Akhir-akhir ini Kementerian Pertanian sukses mengungkap penyelundupan bawang bombai mini yang berkedok izin impor bawang merah asal India. Importir yang mengerjakan penyelendupan itu memasukkan bawang bombai asal India dan menjualnya di pasar nasional berupa bawang merah. Hal ini diperkirakan terjadi sebab wujudnya yang susah dibedakan. Terdapat lima importir yang telah ditindak tegas dan dimasukkan ke susunan hitam oleh Kementerian Pertanian.

Kementerian Pertanian mengungkap harga bawang merah palsu seharusnya Rp. 7.000 per kilogram, tetapi malah dipasarkan seharga bawang merah, yaitu Rp 25.000 per kg. Diketahui pun pada dasarnya harga bawang merah palsu itu di di India dipasarkan Rp. 2.500 per kilogram dan masuk ke Indonesia dengan harga Rp. 7.000 per kilogram.

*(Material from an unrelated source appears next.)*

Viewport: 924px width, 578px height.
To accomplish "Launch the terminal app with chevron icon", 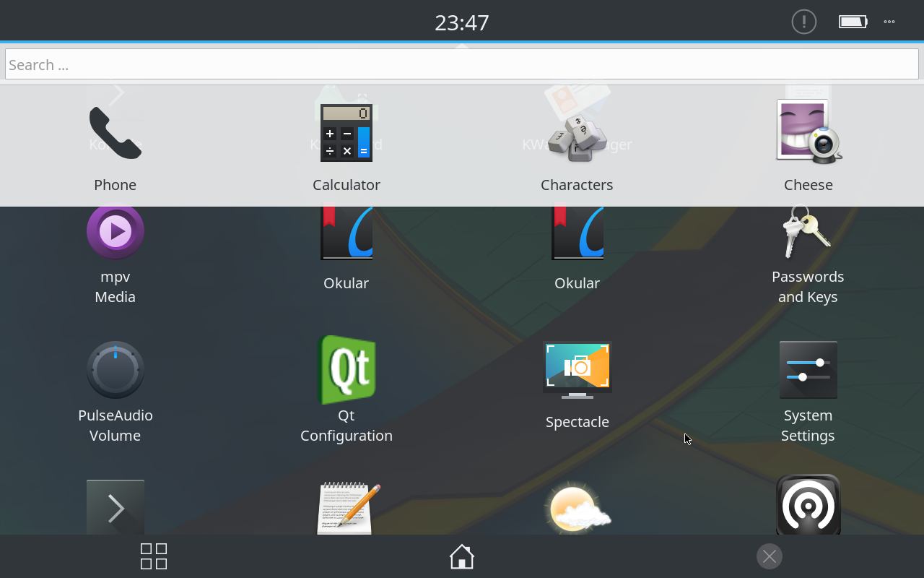I will click(x=116, y=507).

Direktur Jenderal Hortikultura Suwandi menghimbau konsumen supaya berhati-hati dalam melakukan pembelian bawang merah di pasar dan segera melaporkan bilamana menemukan saudagar yang memasarkan bawang merah palsu. Bawang bombai mestinya mempunyai harga yang lebih murah dan rasa yang berbeda. Berikut perbedaan bawang merah pribumi dengan bawang merah palsu.

Bawang merah asli:

Berasal dari petani lokal
Memiliki siung
Memiliki wewangian dan rasa bawang yang kuat
Bawang merah palsu:

Berasal dari India
Tidak mempunyai siung
Aroma dan rasa bawang tidak cukup kuat
Kementerian Pertanian pun menuliskan bahwa bawang merah palsu ini adalahbarang reject atau barang yang ditampik pasar sebab tidak cocok standar. Bawang merah palsu ini berupa bawang bombai yang berukuran tidak cukup dari 5 cm, di mana ukuran itu tidak cocok standar. Hal ini didasarkan pada Keputusan Menteri Pertanian (Kepmentan) Nomor 105 tahun 2017 di mana Indonesia bukan lagi mengimpor bawang bombai dengan ukuran di bawah 5 cm.

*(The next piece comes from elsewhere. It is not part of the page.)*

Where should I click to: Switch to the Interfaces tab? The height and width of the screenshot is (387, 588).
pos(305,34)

Sekjen Himpunan Kerukunan Tani Indonesia (HKTI) Mayjen (Purn) Bambang Budi Waluyo menyokong sikap tegas Kementerian Pertanian yang telah mem-blacklist lima perusahaan importir bawang bombai mini. Mereka pun akan melaporkan permasalahan ini ke Mabes Polri. Hal tersebut dilaksanakan karena bisa merugikan petani lokal. Bawang merah palsu mempunyai harga yang jauh lebih rendah dan berpotensi mengelabui konsumen, sebab bentuknya serupa bawang merah lokal. Hal ini berdampak petani lokal tidak mampu berlomba secara harga dan produknya tidak laku.